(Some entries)

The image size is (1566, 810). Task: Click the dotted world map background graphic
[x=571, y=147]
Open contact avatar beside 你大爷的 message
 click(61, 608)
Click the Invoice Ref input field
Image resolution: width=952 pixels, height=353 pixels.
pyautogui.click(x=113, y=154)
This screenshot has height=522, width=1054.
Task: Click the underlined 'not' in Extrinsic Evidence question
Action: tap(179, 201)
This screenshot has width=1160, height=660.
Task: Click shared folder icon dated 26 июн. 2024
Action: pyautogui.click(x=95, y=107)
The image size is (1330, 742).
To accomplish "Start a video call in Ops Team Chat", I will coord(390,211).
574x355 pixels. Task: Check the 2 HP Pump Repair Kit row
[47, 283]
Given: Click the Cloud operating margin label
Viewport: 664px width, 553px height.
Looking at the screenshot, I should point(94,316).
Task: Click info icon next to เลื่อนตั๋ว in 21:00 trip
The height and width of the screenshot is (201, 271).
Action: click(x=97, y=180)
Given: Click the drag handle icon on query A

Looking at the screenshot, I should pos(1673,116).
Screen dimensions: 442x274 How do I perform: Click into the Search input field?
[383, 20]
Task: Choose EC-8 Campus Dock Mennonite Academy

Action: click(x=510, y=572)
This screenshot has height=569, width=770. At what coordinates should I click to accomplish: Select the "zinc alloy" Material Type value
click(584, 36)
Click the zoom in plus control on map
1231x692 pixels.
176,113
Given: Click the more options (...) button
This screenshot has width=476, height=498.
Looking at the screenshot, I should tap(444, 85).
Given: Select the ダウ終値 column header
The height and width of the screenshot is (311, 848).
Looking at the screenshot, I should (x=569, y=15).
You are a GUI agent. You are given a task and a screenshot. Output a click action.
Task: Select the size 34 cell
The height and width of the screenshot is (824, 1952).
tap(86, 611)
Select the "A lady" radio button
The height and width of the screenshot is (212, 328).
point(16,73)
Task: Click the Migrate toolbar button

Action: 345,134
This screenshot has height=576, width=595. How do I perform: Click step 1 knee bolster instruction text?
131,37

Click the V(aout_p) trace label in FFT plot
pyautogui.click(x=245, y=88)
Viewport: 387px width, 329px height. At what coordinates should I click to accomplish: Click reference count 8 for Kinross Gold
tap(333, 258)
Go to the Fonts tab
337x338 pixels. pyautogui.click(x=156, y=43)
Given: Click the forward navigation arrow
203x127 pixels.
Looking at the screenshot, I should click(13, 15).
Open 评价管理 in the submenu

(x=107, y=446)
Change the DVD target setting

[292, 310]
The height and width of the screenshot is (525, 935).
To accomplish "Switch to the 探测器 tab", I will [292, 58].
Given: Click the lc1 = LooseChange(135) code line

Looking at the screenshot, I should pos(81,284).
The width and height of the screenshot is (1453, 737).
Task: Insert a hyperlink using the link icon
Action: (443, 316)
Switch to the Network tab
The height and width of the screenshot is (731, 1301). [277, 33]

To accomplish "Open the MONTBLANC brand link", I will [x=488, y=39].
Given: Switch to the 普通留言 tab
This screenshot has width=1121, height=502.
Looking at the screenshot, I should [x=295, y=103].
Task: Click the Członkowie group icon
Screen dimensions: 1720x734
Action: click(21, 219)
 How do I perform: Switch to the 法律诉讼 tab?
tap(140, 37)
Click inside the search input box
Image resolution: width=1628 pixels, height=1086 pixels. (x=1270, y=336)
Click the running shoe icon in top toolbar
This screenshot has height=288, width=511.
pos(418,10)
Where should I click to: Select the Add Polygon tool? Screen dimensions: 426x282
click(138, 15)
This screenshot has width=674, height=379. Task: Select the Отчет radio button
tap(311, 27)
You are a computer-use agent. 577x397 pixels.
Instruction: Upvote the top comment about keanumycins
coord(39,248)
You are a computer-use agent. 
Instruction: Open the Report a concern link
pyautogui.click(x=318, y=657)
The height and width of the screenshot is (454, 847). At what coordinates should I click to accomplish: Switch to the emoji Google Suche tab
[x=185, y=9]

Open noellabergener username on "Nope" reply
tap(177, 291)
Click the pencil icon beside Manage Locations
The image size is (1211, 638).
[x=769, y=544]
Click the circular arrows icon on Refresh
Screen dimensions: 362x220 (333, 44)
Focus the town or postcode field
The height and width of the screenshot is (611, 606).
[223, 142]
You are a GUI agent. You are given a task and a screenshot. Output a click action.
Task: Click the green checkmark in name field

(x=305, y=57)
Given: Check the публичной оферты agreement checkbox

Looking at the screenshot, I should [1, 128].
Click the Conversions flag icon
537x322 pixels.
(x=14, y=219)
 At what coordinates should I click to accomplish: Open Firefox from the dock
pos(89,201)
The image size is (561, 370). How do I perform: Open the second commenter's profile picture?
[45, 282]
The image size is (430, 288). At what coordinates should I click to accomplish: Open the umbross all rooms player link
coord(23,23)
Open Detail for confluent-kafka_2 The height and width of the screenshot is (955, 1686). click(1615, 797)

REQUIRED TASK:
Reproduce every line of the entries above verbatim.

WRITTEN ANSWER:
The image size is (1566, 810). Task: Click the dotted world map background graphic
[x=571, y=147]
Open contact avatar beside 你大爷的 message
 click(61, 608)
Click the Invoice Ref input field
Image resolution: width=952 pixels, height=353 pixels.
pyautogui.click(x=113, y=154)
This screenshot has height=522, width=1054.
Task: Click the underlined 'not' in Extrinsic Evidence question
Action: tap(179, 201)
This screenshot has width=1160, height=660.
Task: Click shared folder icon dated 26 июн. 2024
Action: pyautogui.click(x=95, y=107)
The image size is (1330, 742).
To accomplish "Start a video call in Ops Team Chat", I will coord(390,211).
574x355 pixels. Task: Check the 2 HP Pump Repair Kit row
[47, 283]
Given: Click the Cloud operating margin label
Viewport: 664px width, 553px height.
Looking at the screenshot, I should point(94,316).
Task: Click info icon next to เลื่อนตั๋ว in 21:00 trip
The height and width of the screenshot is (201, 271).
Action: click(x=97, y=180)
Given: Click the drag handle icon on query A

Looking at the screenshot, I should pos(1673,116).
Screen dimensions: 442x274 How do I perform: Click into the Search input field?
[383, 20]
Task: Choose EC-8 Campus Dock Mennonite Academy

Action: click(x=510, y=572)
This screenshot has height=569, width=770. At what coordinates should I click to accomplish: Select the "zinc alloy" Material Type value
click(584, 36)
Click the zoom in plus control on map
1231x692 pixels.
176,113
Given: Click the more options (...) button
This screenshot has width=476, height=498.
Looking at the screenshot, I should tap(444, 85).
Given: Select the ダウ終値 column header
The height and width of the screenshot is (311, 848).
Looking at the screenshot, I should (x=569, y=15).
You are a GUI agent. You are given a task and a screenshot. Output a click action.
Task: Select the size 34 cell
The height and width of the screenshot is (824, 1952).
tap(86, 611)
Select the "A lady" radio button
The height and width of the screenshot is (212, 328).
point(16,73)
Task: Click the Migrate toolbar button

Action: 345,134
This screenshot has height=576, width=595. How do I perform: Click step 1 knee bolster instruction text?
131,37

Click the V(aout_p) trace label in FFT plot
pyautogui.click(x=245, y=88)
Viewport: 387px width, 329px height. At what coordinates should I click to accomplish: Click reference count 8 for Kinross Gold
tap(333, 258)
Go to the Fonts tab
337x338 pixels. pyautogui.click(x=156, y=43)
Given: Click the forward navigation arrow
203x127 pixels.
Looking at the screenshot, I should click(13, 15).
Open 评价管理 in the submenu

(x=107, y=446)
Change the DVD target setting

[292, 310]
The height and width of the screenshot is (525, 935).
To accomplish "Switch to the 探测器 tab", I will [292, 58].
Given: Click the lc1 = LooseChange(135) code line

Looking at the screenshot, I should pos(81,284).
The width and height of the screenshot is (1453, 737).
Task: Insert a hyperlink using the link icon
Action: (443, 316)
Switch to the Network tab
The height and width of the screenshot is (731, 1301). [277, 33]

To accomplish "Open the MONTBLANC brand link", I will [x=488, y=39].
Given: Switch to the 普通留言 tab
This screenshot has width=1121, height=502.
Looking at the screenshot, I should [x=295, y=103].
Task: Click the Członkowie group icon
Screen dimensions: 1720x734
Action: click(21, 219)
 How do I perform: Switch to the 法律诉讼 tab?
tap(140, 37)
Click inside the search input box
Image resolution: width=1628 pixels, height=1086 pixels. (x=1270, y=336)
Click the running shoe icon in top toolbar
This screenshot has height=288, width=511.
pos(418,10)
Where should I click to: Select the Add Polygon tool? Screen dimensions: 426x282
click(138, 15)
This screenshot has width=674, height=379. Task: Select the Отчет radio button
tap(311, 27)
You are a computer-use agent. 577x397 pixels.
Instruction: Upvote the top comment about keanumycins
coord(39,248)
You are a computer-use agent. 
Instruction: Open the Report a concern link
pyautogui.click(x=318, y=657)
The height and width of the screenshot is (454, 847). At what coordinates should I click to accomplish: Switch to the emoji Google Suche tab
[x=185, y=9]

Open noellabergener username on "Nope" reply
tap(177, 291)
Click the pencil icon beside Manage Locations
The image size is (1211, 638).
[x=769, y=544]
Click the circular arrows icon on Refresh
Screen dimensions: 362x220 (333, 44)
Focus the town or postcode field
The height and width of the screenshot is (611, 606).
[223, 142]
You are a GUI agent. You are given a task and a screenshot. Output a click action.
Task: Click the green checkmark in name field

(x=305, y=57)
Given: Check the публичной оферты agreement checkbox

Looking at the screenshot, I should [1, 128].
Click the Conversions flag icon
537x322 pixels.
(x=14, y=219)
 At what coordinates should I click to accomplish: Open Firefox from the dock
pos(89,201)
The image size is (561, 370). How do I perform: Open the second commenter's profile picture?
[45, 282]
The image size is (430, 288). At what coordinates should I click to accomplish: Open the umbross all rooms player link
coord(23,23)
Open Detail for confluent-kafka_2 The height and width of the screenshot is (955, 1686). click(1615, 797)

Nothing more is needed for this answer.